In the entries below, find each line with the word "agent" and pull it out.

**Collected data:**
:::
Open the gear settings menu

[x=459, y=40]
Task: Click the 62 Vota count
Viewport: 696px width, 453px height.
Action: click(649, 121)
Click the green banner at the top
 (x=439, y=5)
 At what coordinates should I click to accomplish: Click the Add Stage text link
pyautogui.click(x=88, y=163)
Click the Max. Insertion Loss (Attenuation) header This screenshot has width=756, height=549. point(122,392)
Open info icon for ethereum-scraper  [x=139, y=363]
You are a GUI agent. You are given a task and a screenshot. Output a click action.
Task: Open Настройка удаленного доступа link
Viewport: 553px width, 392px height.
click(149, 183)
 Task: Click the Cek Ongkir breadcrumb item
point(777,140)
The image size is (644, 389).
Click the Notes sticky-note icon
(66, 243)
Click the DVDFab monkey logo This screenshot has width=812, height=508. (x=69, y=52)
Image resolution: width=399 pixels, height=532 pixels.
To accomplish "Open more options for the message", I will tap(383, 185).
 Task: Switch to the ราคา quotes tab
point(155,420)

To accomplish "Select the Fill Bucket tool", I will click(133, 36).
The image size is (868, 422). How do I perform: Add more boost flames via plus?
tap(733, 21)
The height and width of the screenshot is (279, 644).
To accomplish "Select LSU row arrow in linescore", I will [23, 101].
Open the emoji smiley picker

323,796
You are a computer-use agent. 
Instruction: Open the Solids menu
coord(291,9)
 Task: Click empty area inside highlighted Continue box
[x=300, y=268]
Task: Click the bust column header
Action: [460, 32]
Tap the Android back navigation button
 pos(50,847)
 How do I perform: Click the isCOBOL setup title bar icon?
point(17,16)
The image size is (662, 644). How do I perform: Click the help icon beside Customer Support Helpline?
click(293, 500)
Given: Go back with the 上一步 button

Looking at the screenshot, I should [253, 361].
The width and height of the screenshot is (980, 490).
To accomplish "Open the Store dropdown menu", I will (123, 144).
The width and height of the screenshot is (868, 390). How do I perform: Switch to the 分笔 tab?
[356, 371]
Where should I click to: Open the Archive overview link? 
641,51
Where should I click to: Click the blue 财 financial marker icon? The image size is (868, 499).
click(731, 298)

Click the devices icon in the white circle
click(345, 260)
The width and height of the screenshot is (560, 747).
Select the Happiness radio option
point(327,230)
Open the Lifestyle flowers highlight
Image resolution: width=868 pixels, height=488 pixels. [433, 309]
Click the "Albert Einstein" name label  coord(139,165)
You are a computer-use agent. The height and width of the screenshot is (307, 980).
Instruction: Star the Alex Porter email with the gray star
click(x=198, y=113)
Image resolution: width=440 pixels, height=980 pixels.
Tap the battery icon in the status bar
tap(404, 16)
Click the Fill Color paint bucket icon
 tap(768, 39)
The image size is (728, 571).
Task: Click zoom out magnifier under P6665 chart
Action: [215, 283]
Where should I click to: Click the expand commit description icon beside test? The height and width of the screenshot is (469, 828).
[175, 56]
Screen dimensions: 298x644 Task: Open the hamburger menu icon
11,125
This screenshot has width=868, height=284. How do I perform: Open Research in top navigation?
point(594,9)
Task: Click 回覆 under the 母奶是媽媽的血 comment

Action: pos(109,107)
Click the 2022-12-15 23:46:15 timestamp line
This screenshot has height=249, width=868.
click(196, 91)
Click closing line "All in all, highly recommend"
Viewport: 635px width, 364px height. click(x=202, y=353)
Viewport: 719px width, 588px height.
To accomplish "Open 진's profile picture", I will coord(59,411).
:::
**RESULT OF THIS TASK:**
You are a GUI agent. You are given a task and a screenshot. Output a click action.
You are a computer-use agent. 
You are a computer-use agent. The height and width of the screenshot is (307, 980).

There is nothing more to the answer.